- Is Nintendo's insistence that 3rd parties sell a certain amount of software before they can even be "given" the money they're owed anti-3rd party? In my opinion it is.
While I'm rarely the first to come out in defense of Nintendo's digital distribution business plans, this one isn't all that crazy. In fact, it's actually somewhat better (based on my limited understanding of it all).
Let's say you're developing a game to be released on disc - when you send the data to Nintendo (or whomever) to be published, you have to front - at least - part of the costs (although, sometimes, if the publisher knows it's going to be a hit, they might front all the costs) for pressing the discs, packaging, etc.
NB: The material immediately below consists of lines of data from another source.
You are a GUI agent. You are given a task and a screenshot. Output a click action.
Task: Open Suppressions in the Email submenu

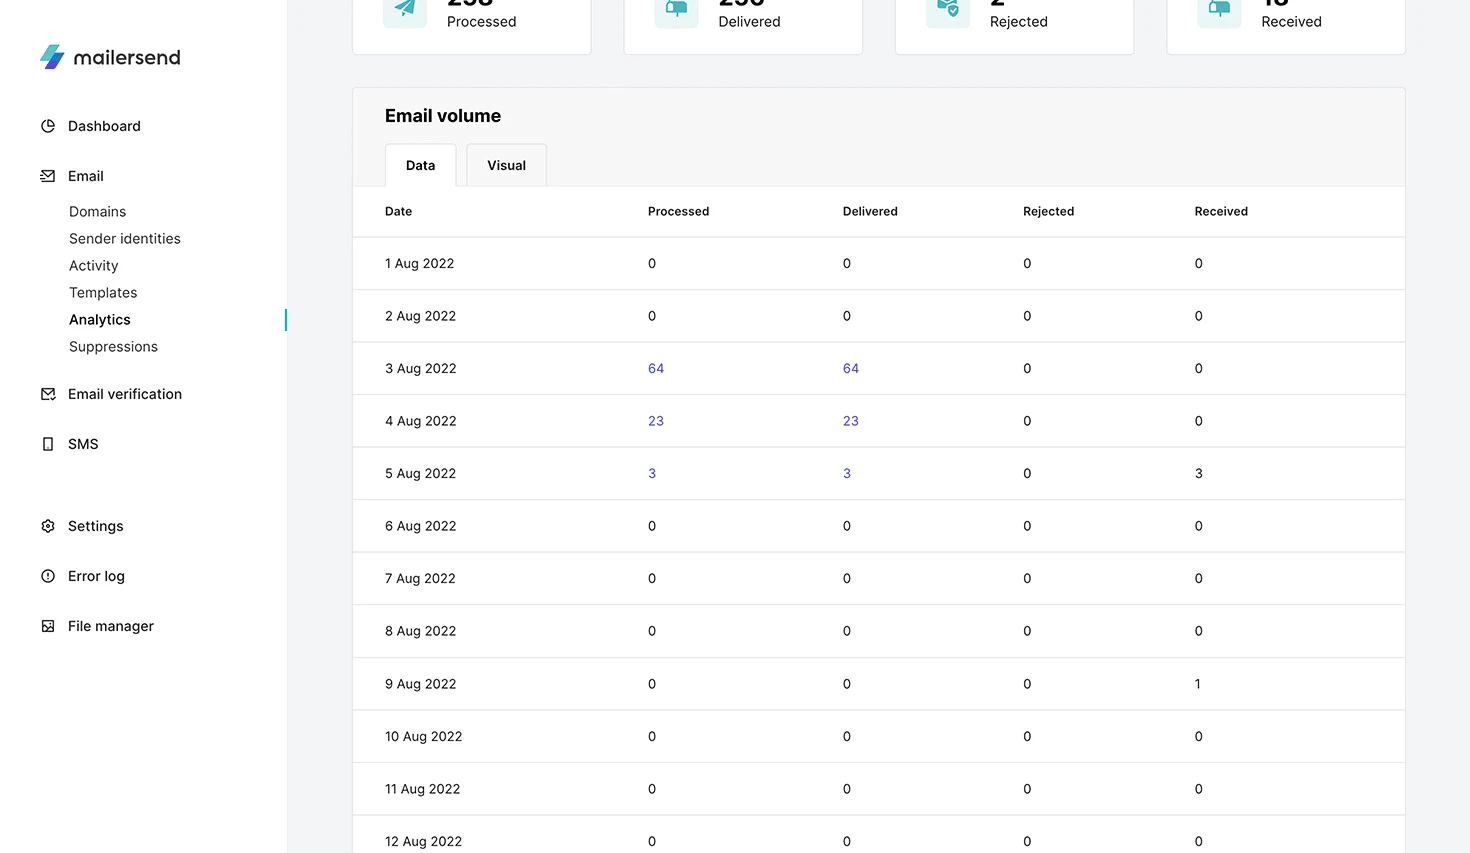pyautogui.click(x=113, y=347)
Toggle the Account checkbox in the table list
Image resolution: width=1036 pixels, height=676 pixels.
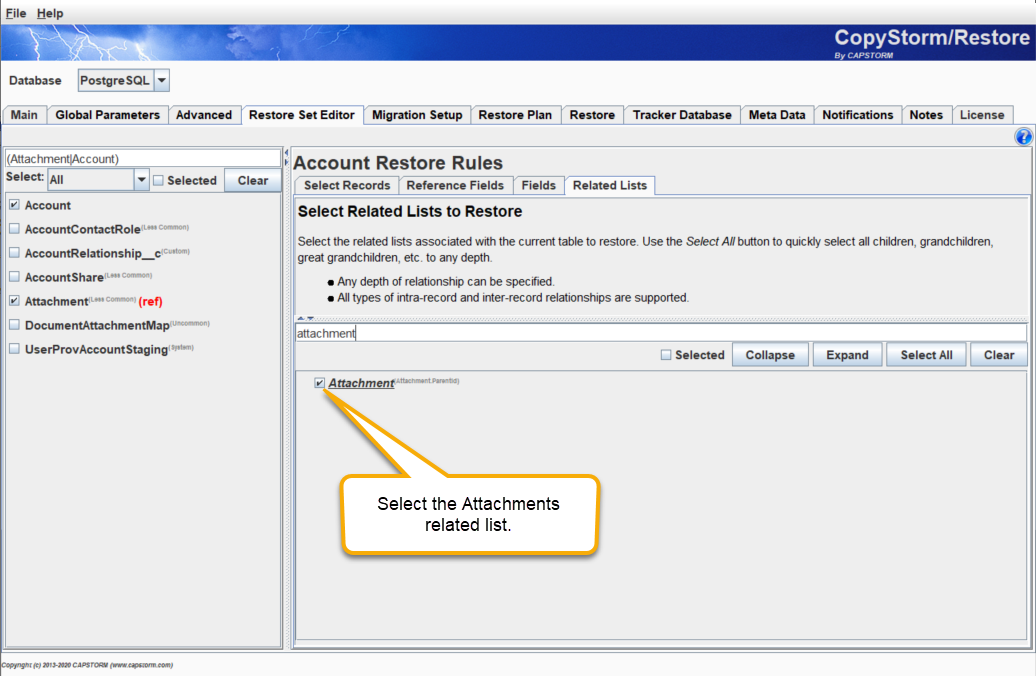click(15, 205)
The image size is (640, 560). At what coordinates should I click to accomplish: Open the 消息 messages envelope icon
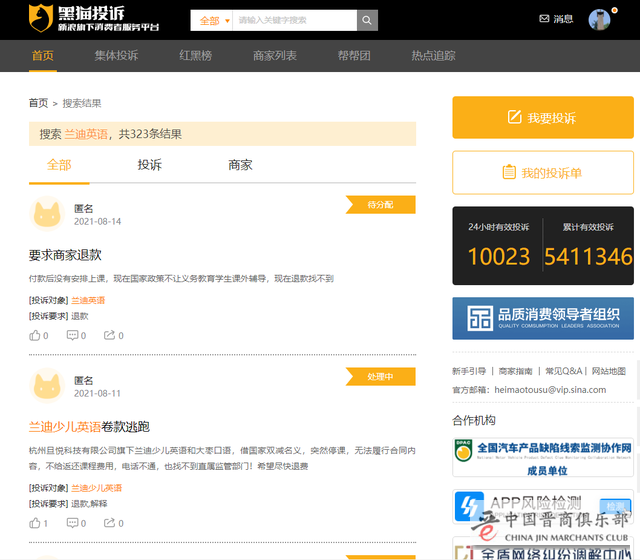tap(544, 19)
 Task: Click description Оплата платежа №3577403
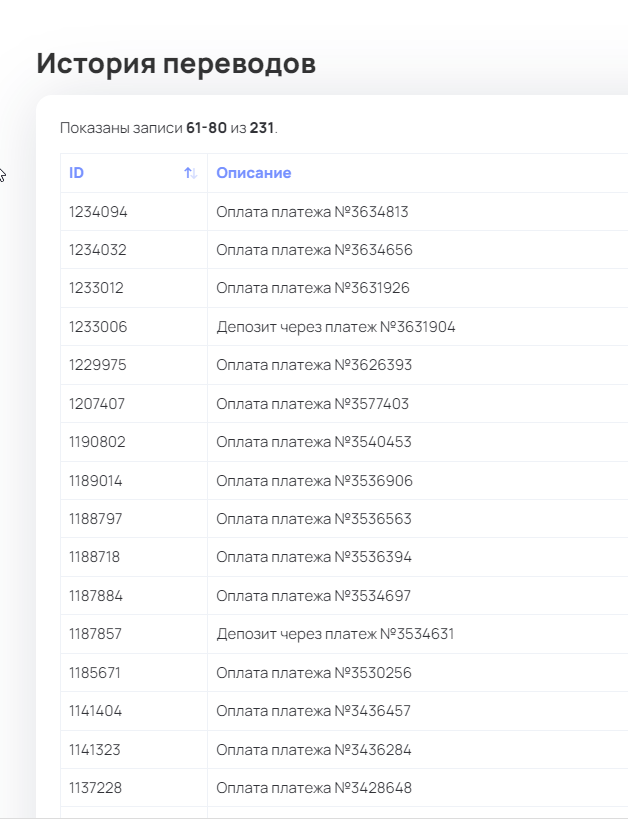pos(312,404)
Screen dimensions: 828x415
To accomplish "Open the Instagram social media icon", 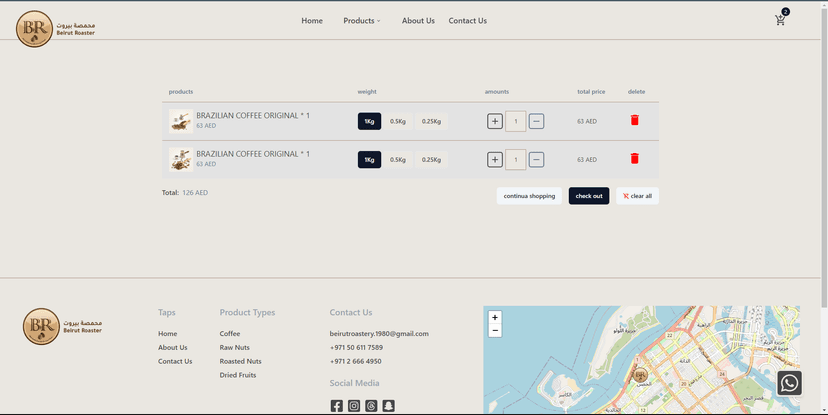I will [354, 406].
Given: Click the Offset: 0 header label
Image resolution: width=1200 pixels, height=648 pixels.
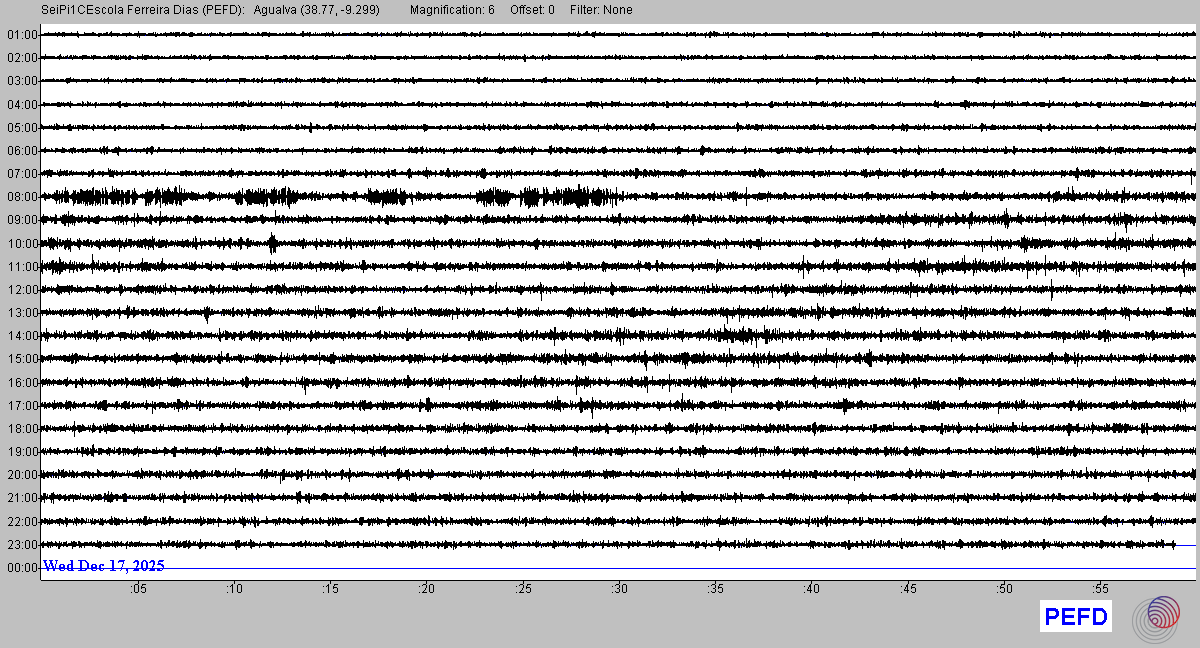Looking at the screenshot, I should pyautogui.click(x=532, y=10).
Then, as the game sales, you don't get 100% of the sale price. The publisher (and distributors and retail stores) all take their cut - then, you get your part of the sale.
Let's say you make a $50 game... for every copy that sales, you get $10. Now, you had to pay $20,000 of the total publishing costs to get your game published. *bamn*, you have to sell 2,000 copies of your game before you make a profit. (Made up all those numbers off the top of my head).
My understanding of the WiiWare service is something similar - Nintendo "publishes" the game (server space, bandwidth, some very minor promotion - and the man power to do it all) - except that they front 100% of the costs. I don't believe (although I could be wrong) that Nintendo charges anything for this. So, before the developer gets any money from Nintendo, Nintendo wants to make back their costs (i.e.: sell the minimum number of units).
With this plan, if the developer doesn't sell the minimum number of units, they're not out a dime - but with the physical method, they're out $20k - $10 for each copy they did manage to sell.